## WHAT IS REQUIRED:
Set down the listing exactly as given, minus images.

## DATASET RECORDS:
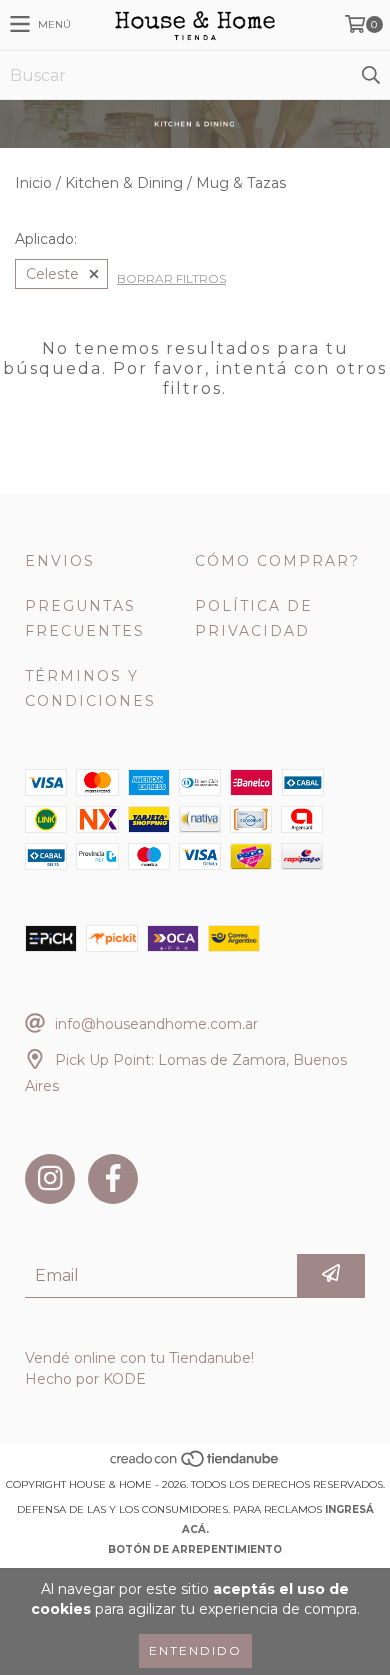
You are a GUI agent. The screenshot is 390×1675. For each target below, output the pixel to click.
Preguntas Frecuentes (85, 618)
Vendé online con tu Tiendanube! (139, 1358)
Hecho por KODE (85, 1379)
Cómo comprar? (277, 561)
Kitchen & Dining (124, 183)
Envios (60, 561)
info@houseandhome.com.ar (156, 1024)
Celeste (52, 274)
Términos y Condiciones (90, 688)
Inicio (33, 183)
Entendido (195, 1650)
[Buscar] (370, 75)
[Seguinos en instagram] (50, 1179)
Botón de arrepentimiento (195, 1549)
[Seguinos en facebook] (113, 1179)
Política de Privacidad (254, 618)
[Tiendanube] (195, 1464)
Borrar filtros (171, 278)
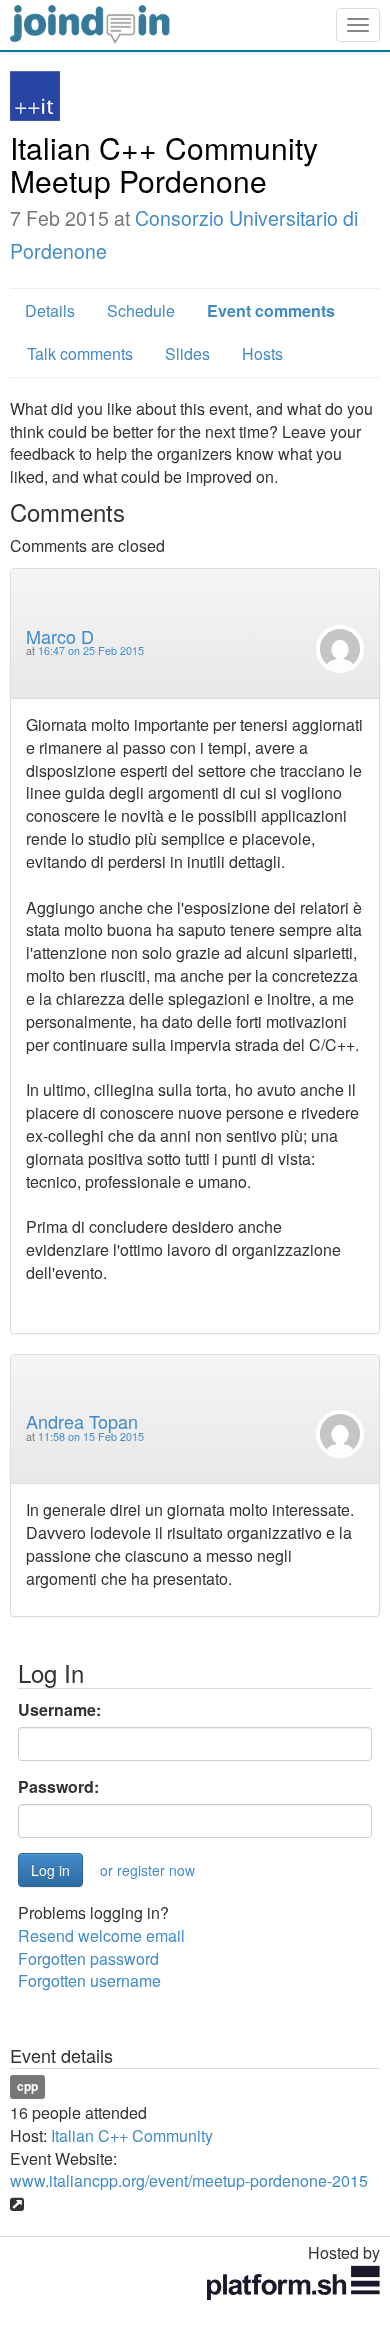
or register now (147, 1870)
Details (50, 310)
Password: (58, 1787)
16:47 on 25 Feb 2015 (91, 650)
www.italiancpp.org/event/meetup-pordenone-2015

## REPLY TO THE TASK:
You are a GUI agent. The screenshot is 390×1675. For each target below, output the pixel to click.
Preguntas Frecuentes (85, 618)
Vendé online con tu Tiendanube! (139, 1358)
Hecho por KODE (85, 1379)
Cómo comprar? (277, 561)
Kitchen & Dining (124, 183)
Envios (60, 561)
info@houseandhome.com.ar (156, 1024)
Celeste (52, 274)
Términos y Condiciones (90, 688)
Inicio (33, 183)
Entendido (195, 1650)
[Buscar] (370, 75)
[Seguinos en instagram] (50, 1179)
Botón de arrepentimiento (195, 1549)
[Seguinos en facebook] (113, 1179)
Política de Privacidad (254, 618)
[Tiendanube] (195, 1464)
Borrar filtros (171, 278)
or register now (147, 1870)
Details (50, 310)
Password: (58, 1787)
16:47 on 25 Feb 2015 (91, 650)
www.italiancpp.org/event/meetup-pordenone-2015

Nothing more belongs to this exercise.